YOUR INSTRUCTIONS
No pictures, please. Copy exactly the lines from the one with "Image resolution: width=875" through the final line below.

+-------+

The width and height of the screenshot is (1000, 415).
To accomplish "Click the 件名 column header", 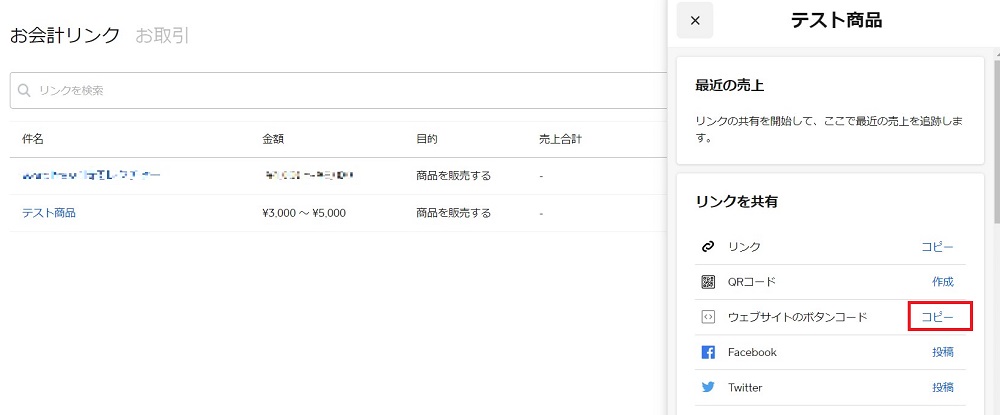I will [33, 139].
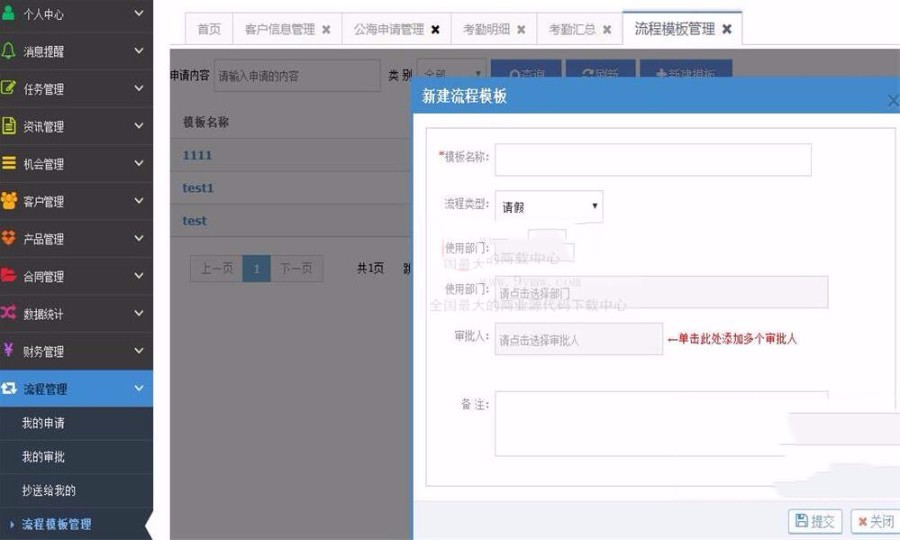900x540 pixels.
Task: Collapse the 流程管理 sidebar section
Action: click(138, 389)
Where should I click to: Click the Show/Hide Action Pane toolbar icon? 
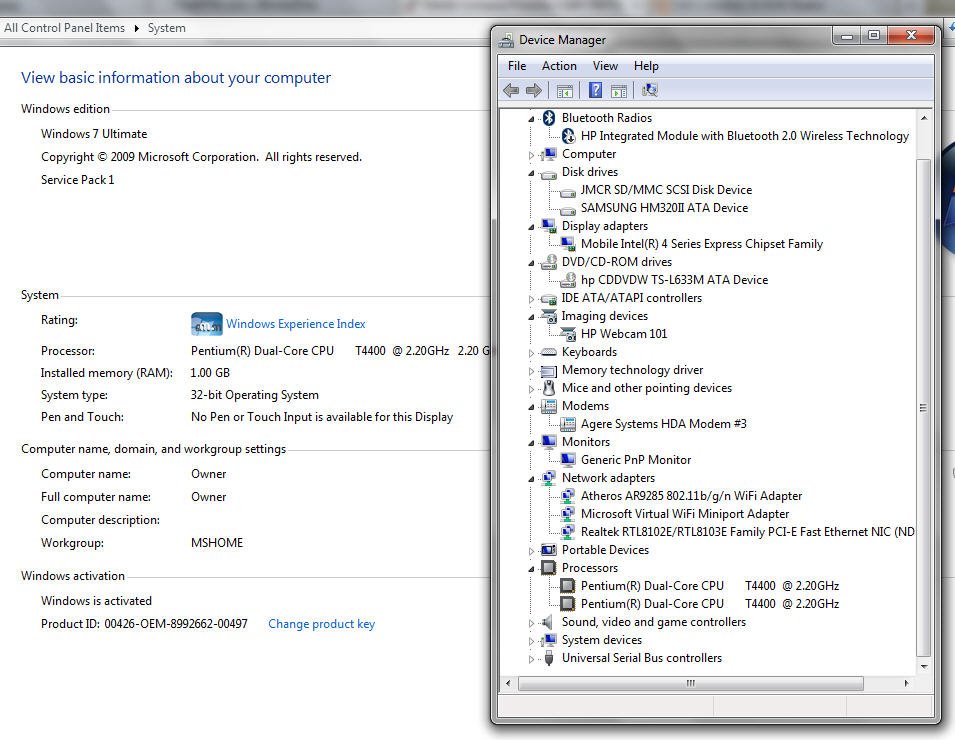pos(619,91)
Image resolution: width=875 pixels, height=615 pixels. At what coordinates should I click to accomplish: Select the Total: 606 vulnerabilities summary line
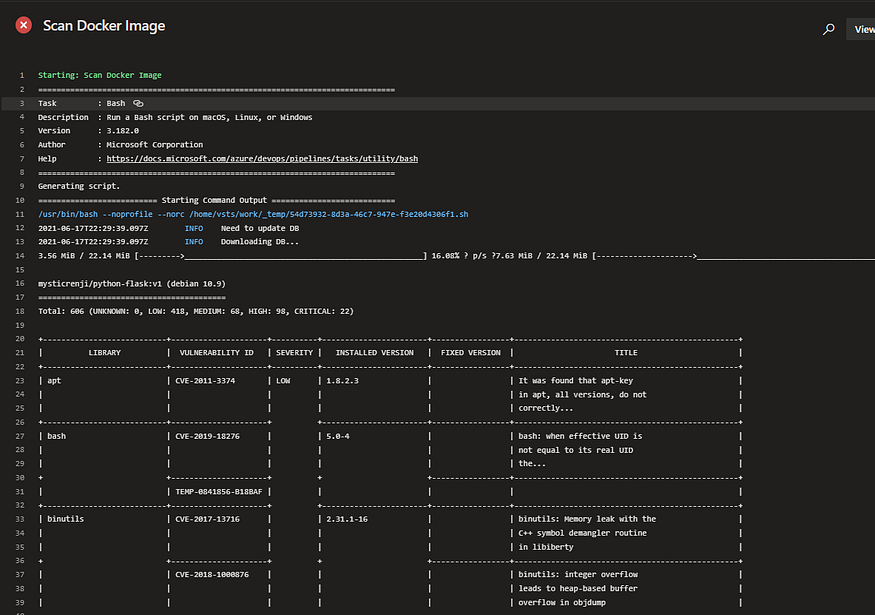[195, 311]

+-------+

EXERCISE RESULT
Image resolution: width=875 pixels, height=615 pixels. At what coordinates should I click to accomplish: Select the Total: 606 vulnerabilities summary line
[195, 311]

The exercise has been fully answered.